MATERIAL PROVIDED.
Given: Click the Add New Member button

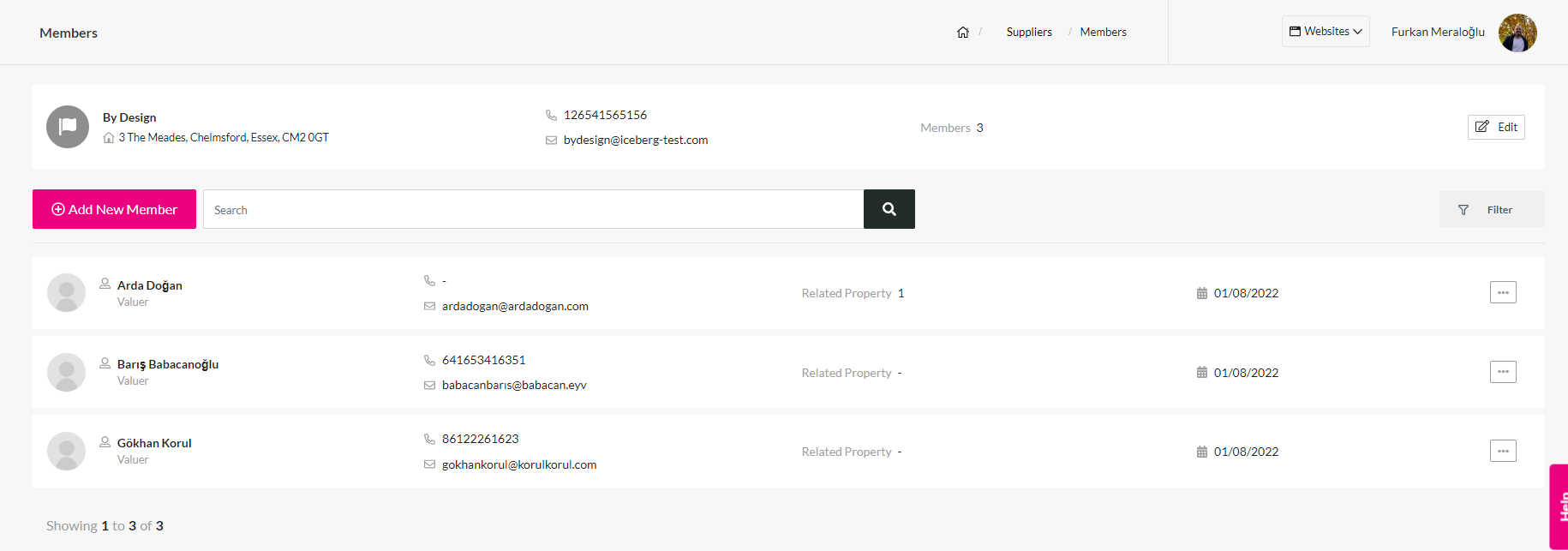Looking at the screenshot, I should (x=114, y=209).
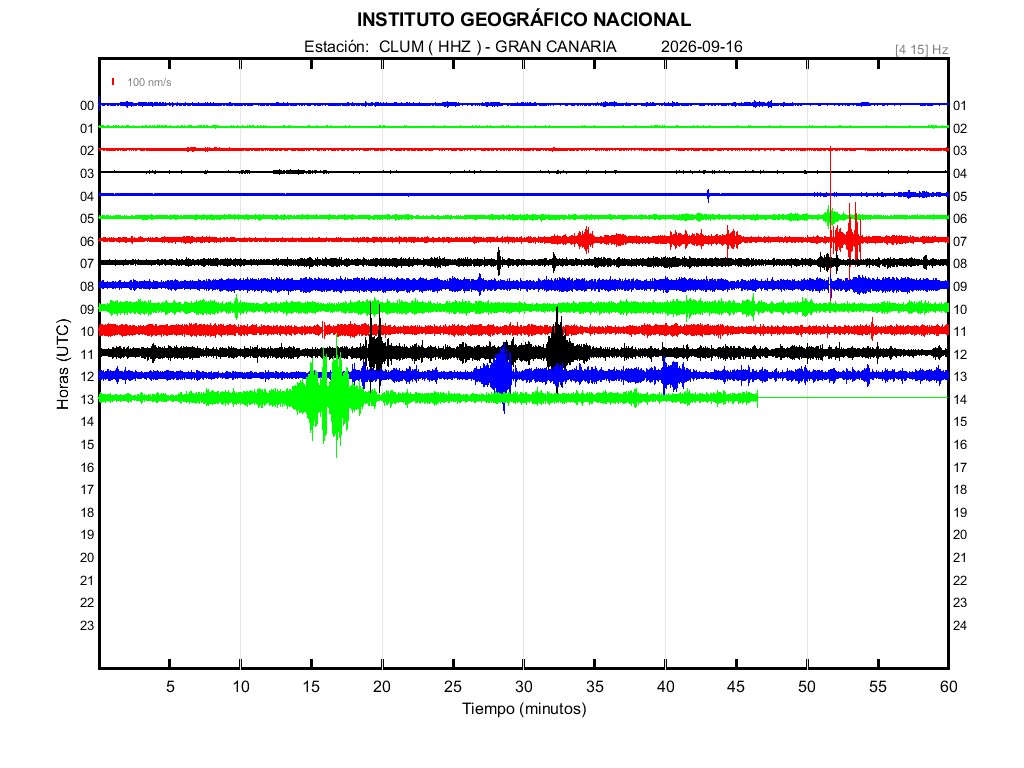This screenshot has height=768, width=1024.
Task: Click the INSTITUTO GEOGRÁFICO NACIONAL title
Action: coord(523,20)
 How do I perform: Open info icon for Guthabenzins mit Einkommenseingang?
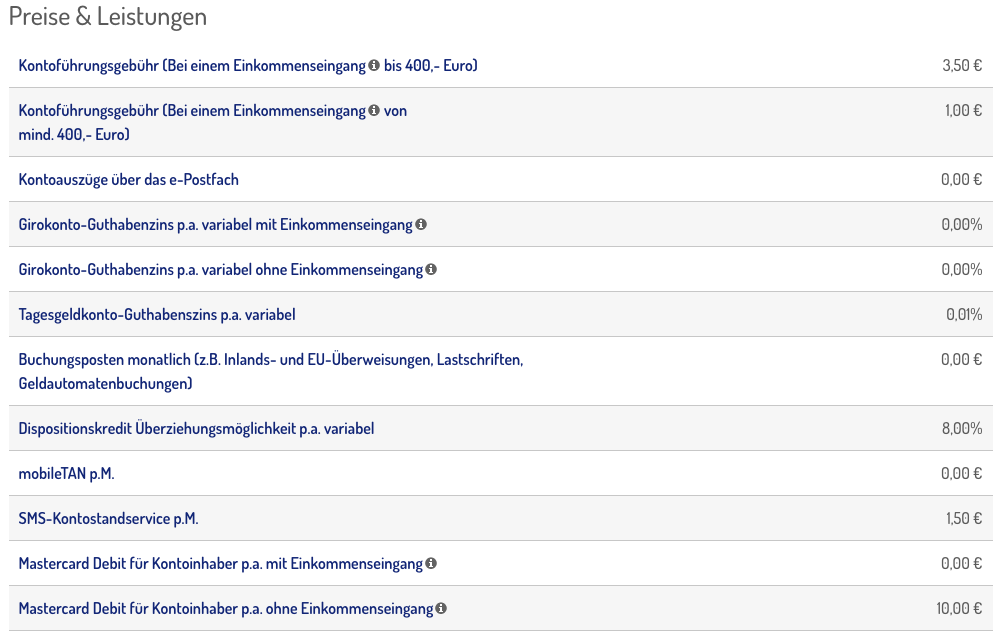(421, 224)
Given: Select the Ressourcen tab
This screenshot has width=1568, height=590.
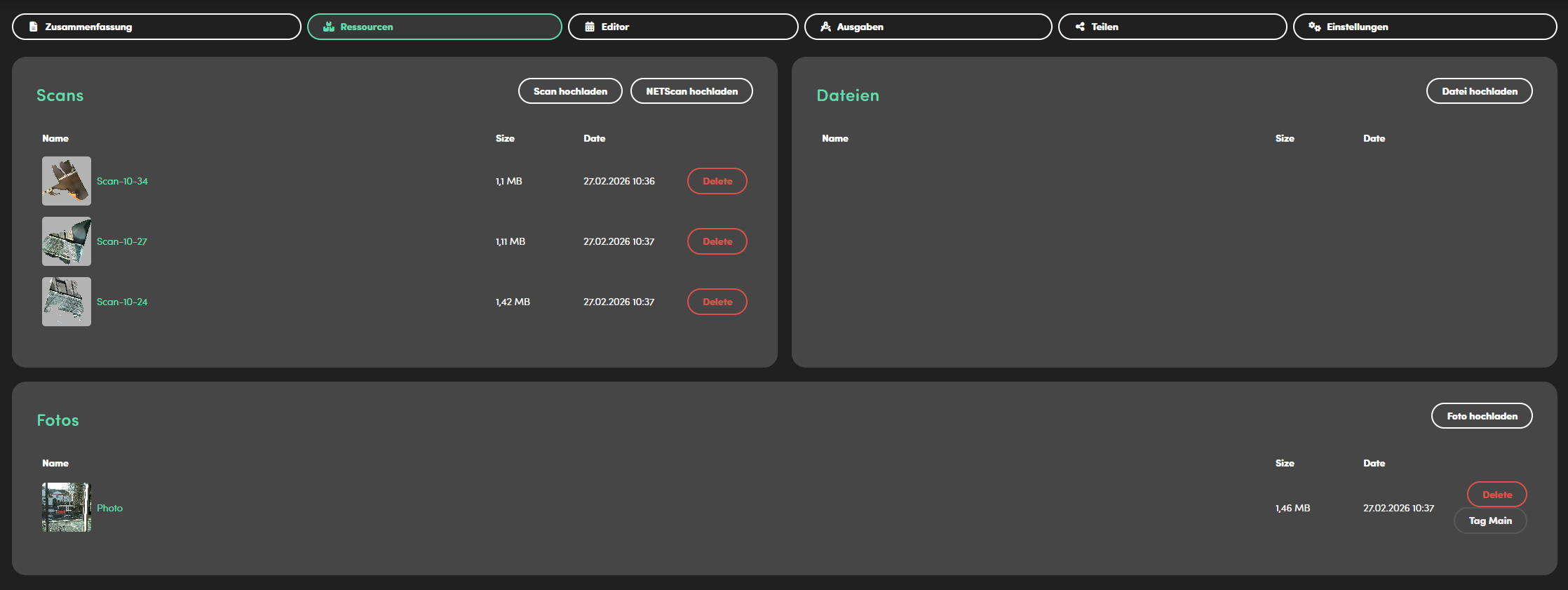Looking at the screenshot, I should tap(434, 27).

EXERCISE BRIEF. Please reproduce, exactly and only, the lines from the line containing "How do I perform: Open" through the last line of the material above, minus any pictures.

WRITTEN RESPONSE.
 How do I perform: Open info icon for Guthabenzins mit Einkommenseingang?
(421, 224)
Given: Select the Ressourcen tab
This screenshot has width=1568, height=590.
Looking at the screenshot, I should tap(434, 27).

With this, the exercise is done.